## [Your objective]
Reproduce every one of the following entries verbatim, keeping each line unchanged.

=-=-=-=-=

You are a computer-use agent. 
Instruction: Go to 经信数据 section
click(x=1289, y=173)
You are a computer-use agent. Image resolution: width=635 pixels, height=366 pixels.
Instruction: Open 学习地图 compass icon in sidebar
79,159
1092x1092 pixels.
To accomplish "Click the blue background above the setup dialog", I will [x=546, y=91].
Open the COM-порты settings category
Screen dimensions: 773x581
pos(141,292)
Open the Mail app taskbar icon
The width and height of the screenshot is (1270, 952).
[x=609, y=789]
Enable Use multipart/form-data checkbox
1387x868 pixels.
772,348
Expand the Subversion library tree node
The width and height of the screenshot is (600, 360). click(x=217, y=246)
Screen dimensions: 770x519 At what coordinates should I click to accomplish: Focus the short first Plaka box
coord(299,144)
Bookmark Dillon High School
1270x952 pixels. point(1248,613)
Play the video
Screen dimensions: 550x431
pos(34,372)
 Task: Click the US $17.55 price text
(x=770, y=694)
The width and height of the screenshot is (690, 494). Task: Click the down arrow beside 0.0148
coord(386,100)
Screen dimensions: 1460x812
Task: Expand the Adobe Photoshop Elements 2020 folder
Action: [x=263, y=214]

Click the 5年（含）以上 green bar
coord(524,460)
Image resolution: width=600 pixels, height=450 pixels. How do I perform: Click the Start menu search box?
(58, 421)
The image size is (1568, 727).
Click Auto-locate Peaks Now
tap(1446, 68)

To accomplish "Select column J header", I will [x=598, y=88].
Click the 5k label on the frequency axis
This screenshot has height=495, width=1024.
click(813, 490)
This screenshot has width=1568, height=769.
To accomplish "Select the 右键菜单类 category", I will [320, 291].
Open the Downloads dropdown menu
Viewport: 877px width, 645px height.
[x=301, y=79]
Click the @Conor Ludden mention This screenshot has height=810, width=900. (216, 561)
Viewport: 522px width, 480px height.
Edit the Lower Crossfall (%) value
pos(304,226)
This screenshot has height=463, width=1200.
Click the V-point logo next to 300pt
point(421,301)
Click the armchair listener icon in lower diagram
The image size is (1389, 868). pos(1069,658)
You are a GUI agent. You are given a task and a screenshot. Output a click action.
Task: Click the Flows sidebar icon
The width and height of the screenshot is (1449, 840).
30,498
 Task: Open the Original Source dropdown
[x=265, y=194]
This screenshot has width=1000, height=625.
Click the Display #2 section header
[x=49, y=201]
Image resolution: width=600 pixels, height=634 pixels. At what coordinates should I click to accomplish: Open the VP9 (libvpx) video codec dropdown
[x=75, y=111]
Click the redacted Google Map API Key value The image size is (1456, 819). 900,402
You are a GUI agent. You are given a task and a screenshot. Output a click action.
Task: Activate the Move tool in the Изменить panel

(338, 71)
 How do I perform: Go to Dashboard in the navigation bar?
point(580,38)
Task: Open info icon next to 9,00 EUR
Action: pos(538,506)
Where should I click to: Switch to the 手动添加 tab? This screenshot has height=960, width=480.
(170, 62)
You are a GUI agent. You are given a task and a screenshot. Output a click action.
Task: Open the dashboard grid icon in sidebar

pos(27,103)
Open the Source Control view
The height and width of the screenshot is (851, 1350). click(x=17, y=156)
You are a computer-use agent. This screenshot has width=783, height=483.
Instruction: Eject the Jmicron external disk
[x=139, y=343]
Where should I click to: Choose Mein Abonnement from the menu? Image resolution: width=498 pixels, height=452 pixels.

=-=-=-=-=

## [The response]
You are a computer-use agent. 
Instruction: Go to 经信数据 section
click(x=1289, y=173)
You are a computer-use agent. Image resolution: width=635 pixels, height=366 pixels.
Instruction: Open 学习地图 compass icon in sidebar
79,159
1092x1092 pixels.
To accomplish "Click the blue background above the setup dialog", I will [x=546, y=91].
Open the COM-порты settings category
Screen dimensions: 773x581
pos(141,292)
Open the Mail app taskbar icon
The width and height of the screenshot is (1270, 952).
[x=609, y=789]
Enable Use multipart/form-data checkbox
1387x868 pixels.
772,348
Expand the Subversion library tree node
The width and height of the screenshot is (600, 360). click(x=217, y=246)
Screen dimensions: 770x519 At what coordinates should I click to accomplish: Focus the short first Plaka box
coord(299,144)
Bookmark Dillon High School
1270x952 pixels. point(1248,613)
Play the video
Screen dimensions: 550x431
pos(34,372)
 Task: Click the US $17.55 price text
(x=770, y=694)
The width and height of the screenshot is (690, 494). Task: Click the down arrow beside 0.0148
coord(386,100)
Screen dimensions: 1460x812
Task: Expand the Adobe Photoshop Elements 2020 folder
Action: [x=263, y=214]

Click the 5年（含）以上 green bar
coord(524,460)
Image resolution: width=600 pixels, height=450 pixels. How do I perform: Click the Start menu search box?
(58, 421)
The image size is (1568, 727).
Click Auto-locate Peaks Now
tap(1446, 68)

To accomplish "Select column J header", I will [x=598, y=88].
Click the 5k label on the frequency axis
This screenshot has height=495, width=1024.
click(813, 490)
This screenshot has width=1568, height=769.
To accomplish "Select the 右键菜单类 category", I will [320, 291].
Open the Downloads dropdown menu
Viewport: 877px width, 645px height.
[x=301, y=79]
Click the @Conor Ludden mention This screenshot has height=810, width=900. (216, 561)
Viewport: 522px width, 480px height.
Edit the Lower Crossfall (%) value
pos(304,226)
This screenshot has height=463, width=1200.
Click the V-point logo next to 300pt
point(421,301)
Click the armchair listener icon in lower diagram
The image size is (1389, 868). pos(1069,658)
You are a GUI agent. You are given a task and a screenshot. Output a click action.
Task: Click the Flows sidebar icon
The width and height of the screenshot is (1449, 840).
30,498
 Task: Open the Original Source dropdown
[x=265, y=194]
This screenshot has width=1000, height=625.
Click the Display #2 section header
[x=49, y=201]
Image resolution: width=600 pixels, height=634 pixels. At what coordinates should I click to accomplish: Open the VP9 (libvpx) video codec dropdown
[x=75, y=111]
Click the redacted Google Map API Key value The image size is (1456, 819). 900,402
You are a GUI agent. You are given a task and a screenshot. Output a click action.
Task: Activate the Move tool in the Изменить panel

(338, 71)
 How do I perform: Go to Dashboard in the navigation bar?
point(580,38)
Task: Open info icon next to 9,00 EUR
Action: pos(538,506)
Where should I click to: Switch to the 手动添加 tab? This screenshot has height=960, width=480.
(170, 62)
You are a GUI agent. You are given a task and a screenshot. Output a click action.
Task: Open the dashboard grid icon in sidebar

pos(27,103)
Open the Source Control view
The height and width of the screenshot is (851, 1350). click(x=17, y=156)
You are a computer-use agent. This screenshot has width=783, height=483.
Instruction: Eject the Jmicron external disk
[x=139, y=343]
Where should I click to: Choose Mein Abonnement from the menu? Image resolution: width=498 pixels, height=452 pixels.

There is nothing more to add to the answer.